Si vous avez pensé à l’aménagement dès le départ, une trappe aurait été installée pour avoir accès à un espace perdu en cas de besoin. Dans le cas contraire, vous pouvez toujours avoir accès à cette zone par l’extérieur du toit à partir de la dépose des tuiles. Cependant, il faut faire attention, car la manipulation demande une véritable expérience. Il est préférable donc de vous faire accompagner par un expert comme un couvreur. C’est un spécialiste qui maîtrise et connaît parfaitement les risques du travail en hauteur et autre. Il pourra assurer une parfaite étanchéité pendant la remise en place des tuiles.
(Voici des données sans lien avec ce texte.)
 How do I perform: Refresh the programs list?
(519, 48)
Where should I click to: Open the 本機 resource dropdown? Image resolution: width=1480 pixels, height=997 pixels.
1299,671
Bien isoler les combles perdus et non utilisés

Afin d’obtenir la meilleure efficacité, il est idéal d’isoler au niveau du plancher les combles. Vous pouvez choisir deux approches pour ce cas :

  • Isolation avec des rouleaux d’isolant à dérouler

L’isolant se déroule à même le plancher pour cette technique. Sinon, il est possible de l’insérer directement entre les solives, pour la première couche. Pour ce faire, vous avez besoin d’une résistance thermique égale à 8m2. K/W. C’est la dernière réglementation thermique en vigueur qui l’impose, sauf pour quelques produits spécifiques avec une épaisseur de 320 mm, en monocouche. Ces derniers permettent d’atteindre en une fois cette résistance thermique. Il faut également installer une seconde couche d’isolant, ce qui permet de faire une isolation en deux couches ou double couche. Sachez que vous pouvez très bien mettre un isolant neuf sur l’ancien isolant tassé. La future réglementation thermique conseille la pose d’une troisième couche.

  • Isolation par soufflage

Comme pour l’espace perdu dans les combles aménagés, il est également envisageable de choisir une isolation des combles par soufflage. D’ailleurs, c’est l’une des techniques les plus recommandées. Avec cette technique, la couche d’isolant sera bien projetée. Elle sera ainsi répandue sur tous les combles, que ce soit pour le plancher ou les solives. Ce manteau parfait ne présente pas de défaut et peut réduire par conséquent les éventuels trous d’air. L’isolant pourra ainsi atteindre les moindres recoins, ce qui permet d’annuler l’ensemble des ponts thermiques résiduels.

Isoler des combles difficilement accessibles

Les combles sont considérés comme difficilement accessibles lorsqu’il n’y a pas de trappe d’accès ou lorsqu’ils sont faibles en hauteur. Pour bien isoler ce genre d’espace, il est préférable de choisir des isolants comme une laine en flocons. La laine en flocons est à souffler directement sur le plancher du comble. La pose d’un isolant thermique en vrac par soufflage permet d’avoir un bon calfeutrement de la totalité de la surface surtout lorsque la charpente est de type industriel (par exemple en W). De plus, la technique reste simple et rapide, car vous pouvez effectuer 100 m2 en moyenne 3h pour une laine minérale soufflée à plus de 300 mm d’épaisseur.

L’isolant en flocons possède un avis technique de mise en œuvre que vous pouvez trouver sur des plateformes spécialisées. Ainsi, il est essentiel de le respecter pour une pose semblable aux prescriptions du fabricant. Vous pourriez aussi rester aux normes en termes de réglementation thermique. Penser surtout à trouver les boîtiers électriques et les boîtes de dérivation par un marquage spécifique sur la charpente avant même le soufflage de la laine en vrac. En installant les piges en début de chantier sur les solives, vous pourriez repérer facilement l’épaisseur d’isolant soufflé.

Il faut faire très attention pour le groupe de ventilation, qui doit être hors du volume recevant l’isolant et attaché à une hauteur suffisante pour ne pas aspirer l’isolant. Le calorifugeage des gaines de ventilation doit être identique à la réglementation. Sachez que le soufflage ne peut pas le remplacer.